## WORK TO BE COMPLETED
Switch each "Where should I click to" in the listing below to "What should I tap to", and write the listing out again with nothing else altered.

## begin

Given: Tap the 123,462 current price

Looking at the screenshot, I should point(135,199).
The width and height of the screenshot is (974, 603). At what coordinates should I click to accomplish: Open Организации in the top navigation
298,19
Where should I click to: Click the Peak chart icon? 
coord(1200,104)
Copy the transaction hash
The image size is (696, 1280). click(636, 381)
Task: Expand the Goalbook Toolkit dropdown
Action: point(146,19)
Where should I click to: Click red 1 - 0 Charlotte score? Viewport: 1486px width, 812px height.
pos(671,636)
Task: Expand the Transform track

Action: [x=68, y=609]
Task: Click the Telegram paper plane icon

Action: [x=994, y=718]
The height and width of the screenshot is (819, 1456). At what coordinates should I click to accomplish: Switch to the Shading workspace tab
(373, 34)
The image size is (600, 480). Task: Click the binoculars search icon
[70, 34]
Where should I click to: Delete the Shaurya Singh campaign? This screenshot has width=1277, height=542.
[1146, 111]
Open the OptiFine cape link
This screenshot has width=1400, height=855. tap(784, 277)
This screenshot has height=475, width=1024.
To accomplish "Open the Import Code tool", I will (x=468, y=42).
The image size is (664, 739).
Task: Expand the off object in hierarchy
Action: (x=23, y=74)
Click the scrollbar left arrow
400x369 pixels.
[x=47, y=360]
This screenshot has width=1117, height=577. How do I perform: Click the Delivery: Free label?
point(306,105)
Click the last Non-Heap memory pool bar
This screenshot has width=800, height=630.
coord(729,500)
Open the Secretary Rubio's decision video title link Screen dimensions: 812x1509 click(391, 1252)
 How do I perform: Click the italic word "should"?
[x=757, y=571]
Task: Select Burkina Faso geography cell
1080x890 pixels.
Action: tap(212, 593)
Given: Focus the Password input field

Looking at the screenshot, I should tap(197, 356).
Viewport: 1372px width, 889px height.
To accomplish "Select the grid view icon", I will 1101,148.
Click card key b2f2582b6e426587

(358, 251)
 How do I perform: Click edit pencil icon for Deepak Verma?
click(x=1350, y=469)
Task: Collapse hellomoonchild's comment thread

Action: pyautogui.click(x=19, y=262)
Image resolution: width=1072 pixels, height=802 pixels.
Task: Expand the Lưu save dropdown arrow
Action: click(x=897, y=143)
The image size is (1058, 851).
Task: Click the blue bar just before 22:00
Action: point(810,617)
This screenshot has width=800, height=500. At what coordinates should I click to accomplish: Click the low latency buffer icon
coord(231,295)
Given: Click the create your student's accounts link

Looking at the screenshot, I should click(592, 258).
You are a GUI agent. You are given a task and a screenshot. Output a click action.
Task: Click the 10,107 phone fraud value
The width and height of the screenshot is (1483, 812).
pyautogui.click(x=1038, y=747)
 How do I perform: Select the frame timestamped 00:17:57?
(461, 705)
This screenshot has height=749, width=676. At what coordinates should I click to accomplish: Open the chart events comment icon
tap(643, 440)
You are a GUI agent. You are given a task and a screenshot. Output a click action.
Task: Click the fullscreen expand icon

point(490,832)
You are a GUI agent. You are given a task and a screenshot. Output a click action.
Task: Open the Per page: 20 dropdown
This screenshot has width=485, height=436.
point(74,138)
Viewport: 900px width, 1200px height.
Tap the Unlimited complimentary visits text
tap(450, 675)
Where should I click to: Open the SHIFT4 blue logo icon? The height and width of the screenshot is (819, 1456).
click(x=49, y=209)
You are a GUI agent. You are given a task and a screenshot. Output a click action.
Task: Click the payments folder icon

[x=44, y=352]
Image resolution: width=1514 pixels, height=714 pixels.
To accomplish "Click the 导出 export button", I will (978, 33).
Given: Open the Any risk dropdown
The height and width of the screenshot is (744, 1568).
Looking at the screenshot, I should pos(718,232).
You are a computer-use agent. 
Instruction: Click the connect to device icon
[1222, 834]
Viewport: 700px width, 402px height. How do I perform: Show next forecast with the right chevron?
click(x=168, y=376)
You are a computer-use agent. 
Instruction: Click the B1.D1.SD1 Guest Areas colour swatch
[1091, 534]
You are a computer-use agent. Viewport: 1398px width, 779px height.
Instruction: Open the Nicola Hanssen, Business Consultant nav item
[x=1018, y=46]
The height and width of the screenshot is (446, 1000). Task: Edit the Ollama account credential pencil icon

## end

## RESPONSE TO THE TASK
Given: Tap the 123,462 current price

Looking at the screenshot, I should point(135,199).
The width and height of the screenshot is (974, 603). At what coordinates should I click to accomplish: Open Организации in the top navigation
298,19
What should I tap to: Click the Peak chart icon? 
coord(1200,104)
Copy the transaction hash
The image size is (696, 1280). click(636, 381)
Task: Expand the Goalbook Toolkit dropdown
Action: point(146,19)
What should I tap to: Click red 1 - 0 Charlotte score? Viewport: 1486px width, 812px height.
pos(671,636)
Task: Expand the Transform track

Action: [x=68, y=609]
Task: Click the Telegram paper plane icon

Action: [x=994, y=718]
The height and width of the screenshot is (819, 1456). At what coordinates should I click to accomplish: Switch to the Shading workspace tab
(373, 34)
The image size is (600, 480). Task: Click the binoculars search icon
[70, 34]
What should I tap to: Delete the Shaurya Singh campaign? This screenshot has width=1277, height=542.
[1146, 111]
Open the OptiFine cape link
This screenshot has width=1400, height=855. tap(784, 277)
This screenshot has height=475, width=1024.
To accomplish "Open the Import Code tool", I will (x=468, y=42).
The image size is (664, 739).
Task: Expand the off object in hierarchy
Action: (x=23, y=74)
Click the scrollbar left arrow
400x369 pixels.
[x=47, y=360]
This screenshot has width=1117, height=577. How do I perform: Click the Delivery: Free label?
point(306,105)
Click the last Non-Heap memory pool bar
This screenshot has width=800, height=630.
coord(729,500)
Open the Secretary Rubio's decision video title link Screen dimensions: 812x1509 click(391, 1252)
 How do I perform: Click the italic word "should"?
[x=757, y=571]
Task: Select Burkina Faso geography cell
1080x890 pixels.
Action: tap(212, 593)
Given: Focus the Password input field

Looking at the screenshot, I should tap(197, 356).
Viewport: 1372px width, 889px height.
To accomplish "Select the grid view icon", I will 1101,148.
Click card key b2f2582b6e426587

(358, 251)
 How do I perform: Click edit pencil icon for Deepak Verma?
click(x=1350, y=469)
Task: Collapse hellomoonchild's comment thread

Action: pyautogui.click(x=19, y=262)
Image resolution: width=1072 pixels, height=802 pixels.
Task: Expand the Lưu save dropdown arrow
Action: click(x=897, y=143)
The image size is (1058, 851).
Task: Click the blue bar just before 22:00
Action: point(810,617)
This screenshot has width=800, height=500. At what coordinates should I click to accomplish: Click the low latency buffer icon
coord(231,295)
Given: Click the create your student's accounts link

Looking at the screenshot, I should click(592, 258).
You are a GUI agent. You are given a task and a screenshot. Output a click action.
Task: Click the 10,107 phone fraud value
The width and height of the screenshot is (1483, 812).
pyautogui.click(x=1038, y=747)
 How do I perform: Select the frame timestamped 00:17:57?
(461, 705)
This screenshot has height=749, width=676. At what coordinates should I click to accomplish: Open the chart events comment icon
tap(643, 440)
You are a GUI agent. You are given a task and a screenshot. Output a click action.
Task: Click the fullscreen expand icon

point(490,832)
You are a GUI agent. You are given a task and a screenshot. Output a click action.
Task: Open the Per page: 20 dropdown
This screenshot has width=485, height=436.
point(74,138)
Viewport: 900px width, 1200px height.
Tap the Unlimited complimentary visits text
tap(450, 675)
What should I tap to: Open the SHIFT4 blue logo icon? The height and width of the screenshot is (819, 1456).
click(x=49, y=209)
You are a GUI agent. You are given a task and a screenshot. Output a click action.
Task: Click the payments folder icon

[x=44, y=352]
Image resolution: width=1514 pixels, height=714 pixels.
To accomplish "Click the 导出 export button", I will (978, 33).
Given: Open the Any risk dropdown
The height and width of the screenshot is (744, 1568).
Looking at the screenshot, I should pos(718,232).
You are a computer-use agent. 
Instruction: Click the connect to device icon
[1222, 834]
Viewport: 700px width, 402px height. How do I perform: Show next forecast with the right chevron?
click(x=168, y=376)
You are a computer-use agent. 
Instruction: Click the B1.D1.SD1 Guest Areas colour swatch
[1091, 534]
You are a computer-use agent. Viewport: 1398px width, 779px height.
Instruction: Open the Nicola Hanssen, Business Consultant nav item
[x=1018, y=46]
The height and width of the screenshot is (446, 1000). Task: Edit the Ollama account credential pencil icon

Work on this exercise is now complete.